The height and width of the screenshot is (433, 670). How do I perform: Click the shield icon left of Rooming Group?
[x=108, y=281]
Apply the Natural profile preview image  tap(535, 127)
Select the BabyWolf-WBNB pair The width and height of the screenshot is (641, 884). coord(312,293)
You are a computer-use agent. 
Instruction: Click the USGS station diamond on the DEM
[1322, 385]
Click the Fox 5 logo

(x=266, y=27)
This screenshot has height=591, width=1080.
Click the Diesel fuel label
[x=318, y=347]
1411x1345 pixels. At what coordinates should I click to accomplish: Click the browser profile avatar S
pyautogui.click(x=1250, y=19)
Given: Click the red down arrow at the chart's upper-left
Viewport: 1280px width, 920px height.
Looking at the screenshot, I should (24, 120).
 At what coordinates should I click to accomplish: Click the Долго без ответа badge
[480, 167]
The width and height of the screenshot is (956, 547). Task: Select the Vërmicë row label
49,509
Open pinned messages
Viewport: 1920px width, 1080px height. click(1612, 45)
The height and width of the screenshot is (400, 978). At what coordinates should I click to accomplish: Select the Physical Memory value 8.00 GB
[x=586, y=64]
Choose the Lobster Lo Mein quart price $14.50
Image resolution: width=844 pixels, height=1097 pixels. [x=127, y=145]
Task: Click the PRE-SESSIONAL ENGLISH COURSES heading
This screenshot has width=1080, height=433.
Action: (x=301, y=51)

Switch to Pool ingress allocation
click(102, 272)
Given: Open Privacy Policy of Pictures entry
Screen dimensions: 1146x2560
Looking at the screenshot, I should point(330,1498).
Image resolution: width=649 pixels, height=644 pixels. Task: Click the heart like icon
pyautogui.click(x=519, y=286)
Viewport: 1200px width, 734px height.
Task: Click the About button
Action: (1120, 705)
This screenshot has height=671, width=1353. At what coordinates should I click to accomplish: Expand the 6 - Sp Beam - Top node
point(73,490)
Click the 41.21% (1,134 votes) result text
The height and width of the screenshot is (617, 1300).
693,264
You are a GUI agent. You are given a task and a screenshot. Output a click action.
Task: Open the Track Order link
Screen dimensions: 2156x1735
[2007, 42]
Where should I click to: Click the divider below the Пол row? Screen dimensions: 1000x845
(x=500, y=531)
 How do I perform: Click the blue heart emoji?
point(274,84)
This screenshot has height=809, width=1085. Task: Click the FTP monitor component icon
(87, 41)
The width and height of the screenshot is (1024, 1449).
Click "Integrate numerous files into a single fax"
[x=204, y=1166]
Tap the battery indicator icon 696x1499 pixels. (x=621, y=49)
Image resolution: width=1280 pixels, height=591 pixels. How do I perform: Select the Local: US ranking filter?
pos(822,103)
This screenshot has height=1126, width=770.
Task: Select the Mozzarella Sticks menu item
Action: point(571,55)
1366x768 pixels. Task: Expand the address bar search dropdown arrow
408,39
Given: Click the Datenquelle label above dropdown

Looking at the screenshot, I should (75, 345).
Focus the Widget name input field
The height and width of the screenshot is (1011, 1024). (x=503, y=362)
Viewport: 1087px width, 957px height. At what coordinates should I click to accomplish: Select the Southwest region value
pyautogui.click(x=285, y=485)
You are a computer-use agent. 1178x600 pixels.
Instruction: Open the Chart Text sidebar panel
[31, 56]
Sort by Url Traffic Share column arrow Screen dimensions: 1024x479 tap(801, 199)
= = = =
● Task brief
For the string "computer", filter the data and copy out each line where it occurs.

● Result
You are a computer-use agent. 
You are a computer-use agent. 1178x600 pixels.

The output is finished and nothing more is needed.